:: RECORDS TO PROCESS ::

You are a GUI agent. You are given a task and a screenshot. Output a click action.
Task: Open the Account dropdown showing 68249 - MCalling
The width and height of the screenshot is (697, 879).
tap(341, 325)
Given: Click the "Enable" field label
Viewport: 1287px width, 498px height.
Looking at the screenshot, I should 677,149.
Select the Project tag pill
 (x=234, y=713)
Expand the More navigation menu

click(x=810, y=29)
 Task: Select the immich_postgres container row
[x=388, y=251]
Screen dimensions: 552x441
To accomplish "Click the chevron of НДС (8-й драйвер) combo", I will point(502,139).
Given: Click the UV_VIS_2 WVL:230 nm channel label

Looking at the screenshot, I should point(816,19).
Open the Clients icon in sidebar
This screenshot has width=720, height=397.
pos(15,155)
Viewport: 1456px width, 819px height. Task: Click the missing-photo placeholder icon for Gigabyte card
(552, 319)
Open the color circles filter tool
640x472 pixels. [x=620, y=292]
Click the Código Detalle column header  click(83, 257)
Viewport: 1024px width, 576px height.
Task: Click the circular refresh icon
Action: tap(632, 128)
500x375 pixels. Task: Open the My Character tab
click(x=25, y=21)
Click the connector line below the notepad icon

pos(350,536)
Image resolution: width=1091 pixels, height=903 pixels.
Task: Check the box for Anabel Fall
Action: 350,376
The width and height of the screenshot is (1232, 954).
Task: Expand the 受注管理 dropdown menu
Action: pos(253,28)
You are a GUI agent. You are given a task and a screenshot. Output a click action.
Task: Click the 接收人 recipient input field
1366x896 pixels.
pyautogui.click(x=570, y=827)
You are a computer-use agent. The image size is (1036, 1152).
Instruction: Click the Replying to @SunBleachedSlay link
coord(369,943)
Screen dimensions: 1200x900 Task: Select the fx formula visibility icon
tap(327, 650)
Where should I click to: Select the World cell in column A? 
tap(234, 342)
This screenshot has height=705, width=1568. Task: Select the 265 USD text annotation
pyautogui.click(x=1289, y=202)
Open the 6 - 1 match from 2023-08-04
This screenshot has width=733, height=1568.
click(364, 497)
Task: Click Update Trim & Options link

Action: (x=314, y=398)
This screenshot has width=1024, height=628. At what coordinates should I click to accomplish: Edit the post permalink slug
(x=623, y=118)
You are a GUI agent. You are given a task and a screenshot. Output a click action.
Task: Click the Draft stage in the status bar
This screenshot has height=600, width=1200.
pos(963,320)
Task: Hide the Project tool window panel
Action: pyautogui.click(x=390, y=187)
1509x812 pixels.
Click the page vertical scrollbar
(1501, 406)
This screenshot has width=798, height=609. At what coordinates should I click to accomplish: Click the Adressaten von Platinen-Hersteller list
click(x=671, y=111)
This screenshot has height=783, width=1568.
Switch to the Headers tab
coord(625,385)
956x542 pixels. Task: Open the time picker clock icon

:: WORK ITEM ::
An exact copy of all the records above is needed.

:: ANSWER SECTION ::
You are a GUI agent. You are given a task and a screenshot. Output a click action.
Task: Open the Account dropdown showing 68249 - MCalling
The width and height of the screenshot is (697, 879).
tap(341, 325)
Given: Click the "Enable" field label
Viewport: 1287px width, 498px height.
Looking at the screenshot, I should 677,149.
Select the Project tag pill
 (x=234, y=713)
Expand the More navigation menu

click(x=810, y=29)
 Task: Select the immich_postgres container row
[x=388, y=251]
Screen dimensions: 552x441
To accomplish "Click the chevron of НДС (8-й драйвер) combo", I will point(502,139).
Given: Click the UV_VIS_2 WVL:230 nm channel label

Looking at the screenshot, I should point(816,19).
Open the Clients icon in sidebar
This screenshot has width=720, height=397.
pos(15,155)
Viewport: 1456px width, 819px height. Task: Click the missing-photo placeholder icon for Gigabyte card
(552, 319)
Open the color circles filter tool
640x472 pixels. [x=620, y=292]
Click the Código Detalle column header  click(83, 257)
Viewport: 1024px width, 576px height.
Task: Click the circular refresh icon
Action: tap(632, 128)
500x375 pixels. Task: Open the My Character tab
click(x=25, y=21)
Click the connector line below the notepad icon

pos(350,536)
Image resolution: width=1091 pixels, height=903 pixels.
Task: Check the box for Anabel Fall
Action: 350,376
The width and height of the screenshot is (1232, 954).
Task: Expand the 受注管理 dropdown menu
Action: pos(253,28)
You are a GUI agent. You are given a task and a screenshot. Output a click action.
Task: Click the 接收人 recipient input field
1366x896 pixels.
pyautogui.click(x=570, y=827)
You are a computer-use agent. The image size is (1036, 1152).
Instruction: Click the Replying to @SunBleachedSlay link
coord(369,943)
Screen dimensions: 1200x900 Task: Select the fx formula visibility icon
tap(327, 650)
Where should I click to: Select the World cell in column A? 
tap(234, 342)
This screenshot has height=705, width=1568. Task: Select the 265 USD text annotation
pyautogui.click(x=1289, y=202)
Open the 6 - 1 match from 2023-08-04
This screenshot has width=733, height=1568.
click(364, 497)
Task: Click Update Trim & Options link

Action: (x=314, y=398)
This screenshot has width=1024, height=628. At what coordinates should I click to accomplish: Edit the post permalink slug
(x=623, y=118)
You are a GUI agent. You are given a task and a screenshot. Output a click action.
Task: Click the Draft stage in the status bar
This screenshot has height=600, width=1200.
pos(963,320)
Task: Hide the Project tool window panel
Action: pyautogui.click(x=390, y=187)
1509x812 pixels.
Click the page vertical scrollbar
(1501, 406)
This screenshot has width=798, height=609. At what coordinates should I click to accomplish: Click the Adressaten von Platinen-Hersteller list
click(x=671, y=111)
This screenshot has height=783, width=1568.
Switch to the Headers tab
coord(625,385)
956x542 pixels. Task: Open the time picker clock icon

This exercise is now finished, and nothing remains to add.